> TO DO: Output the line containing "Given: Delete the", then every remaining line of the entries below, exactly as written and with no other text.

> INFORMATION SHOWN:
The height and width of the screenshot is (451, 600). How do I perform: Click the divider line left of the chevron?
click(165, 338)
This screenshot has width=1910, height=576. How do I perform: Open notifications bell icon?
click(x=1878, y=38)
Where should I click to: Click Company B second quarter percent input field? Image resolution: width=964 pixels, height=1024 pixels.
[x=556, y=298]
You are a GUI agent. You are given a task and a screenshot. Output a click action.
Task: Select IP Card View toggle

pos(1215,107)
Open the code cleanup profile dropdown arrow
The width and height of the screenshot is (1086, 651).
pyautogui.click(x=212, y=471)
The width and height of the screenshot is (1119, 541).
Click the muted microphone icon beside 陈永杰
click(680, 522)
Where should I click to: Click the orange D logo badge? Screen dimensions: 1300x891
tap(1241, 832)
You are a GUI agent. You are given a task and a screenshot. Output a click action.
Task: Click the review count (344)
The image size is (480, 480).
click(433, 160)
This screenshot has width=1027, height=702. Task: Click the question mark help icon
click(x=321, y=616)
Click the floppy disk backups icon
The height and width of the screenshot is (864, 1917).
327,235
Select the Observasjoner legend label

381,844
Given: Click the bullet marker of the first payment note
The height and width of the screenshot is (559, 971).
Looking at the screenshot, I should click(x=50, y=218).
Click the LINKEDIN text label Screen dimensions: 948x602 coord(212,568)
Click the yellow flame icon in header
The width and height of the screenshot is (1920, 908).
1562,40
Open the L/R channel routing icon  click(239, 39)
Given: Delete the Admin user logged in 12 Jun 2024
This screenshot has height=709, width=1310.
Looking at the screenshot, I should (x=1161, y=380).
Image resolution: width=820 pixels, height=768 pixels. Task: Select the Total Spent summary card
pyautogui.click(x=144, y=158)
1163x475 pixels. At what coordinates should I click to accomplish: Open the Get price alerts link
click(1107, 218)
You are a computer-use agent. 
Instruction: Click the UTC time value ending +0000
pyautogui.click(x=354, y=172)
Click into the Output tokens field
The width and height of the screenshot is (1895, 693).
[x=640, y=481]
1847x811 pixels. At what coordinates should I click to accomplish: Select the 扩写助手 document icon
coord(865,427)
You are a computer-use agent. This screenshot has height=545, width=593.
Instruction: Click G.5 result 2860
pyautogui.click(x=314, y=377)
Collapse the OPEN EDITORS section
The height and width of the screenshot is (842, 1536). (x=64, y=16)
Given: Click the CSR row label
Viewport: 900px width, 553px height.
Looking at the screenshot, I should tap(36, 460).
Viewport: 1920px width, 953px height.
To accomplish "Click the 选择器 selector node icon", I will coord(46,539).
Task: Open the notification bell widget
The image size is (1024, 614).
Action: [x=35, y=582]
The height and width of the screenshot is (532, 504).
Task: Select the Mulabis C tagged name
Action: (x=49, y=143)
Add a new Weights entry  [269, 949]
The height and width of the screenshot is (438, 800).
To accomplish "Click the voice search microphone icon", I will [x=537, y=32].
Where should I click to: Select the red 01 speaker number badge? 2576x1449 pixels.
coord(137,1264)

> RESPONSE:
Given: Delete the Admin user logged in 12 Jun 2024
This screenshot has height=709, width=1310.
Looking at the screenshot, I should (x=1161, y=380).
Image resolution: width=820 pixels, height=768 pixels. Task: Select the Total Spent summary card
pyautogui.click(x=144, y=158)
1163x475 pixels. At what coordinates should I click to accomplish: Open the Get price alerts link
click(1107, 218)
You are a computer-use agent. 
Instruction: Click the UTC time value ending +0000
pyautogui.click(x=354, y=172)
Click into the Output tokens field
The width and height of the screenshot is (1895, 693).
[x=640, y=481]
1847x811 pixels. At what coordinates should I click to accomplish: Select the 扩写助手 document icon
coord(865,427)
You are a computer-use agent. This screenshot has height=545, width=593.
Instruction: Click G.5 result 2860
pyautogui.click(x=314, y=377)
Collapse the OPEN EDITORS section
The height and width of the screenshot is (842, 1536). (x=64, y=16)
Given: Click the CSR row label
Viewport: 900px width, 553px height.
Looking at the screenshot, I should tap(36, 460).
Viewport: 1920px width, 953px height.
To accomplish "Click the 选择器 selector node icon", I will coord(46,539).
Task: Open the notification bell widget
The image size is (1024, 614).
Action: [x=35, y=582]
The height and width of the screenshot is (532, 504).
Task: Select the Mulabis C tagged name
Action: (x=49, y=143)
Add a new Weights entry  [269, 949]
The height and width of the screenshot is (438, 800).
To accomplish "Click the voice search microphone icon", I will [x=537, y=32].
Where should I click to: Select the red 01 speaker number badge? 2576x1449 pixels.
coord(137,1264)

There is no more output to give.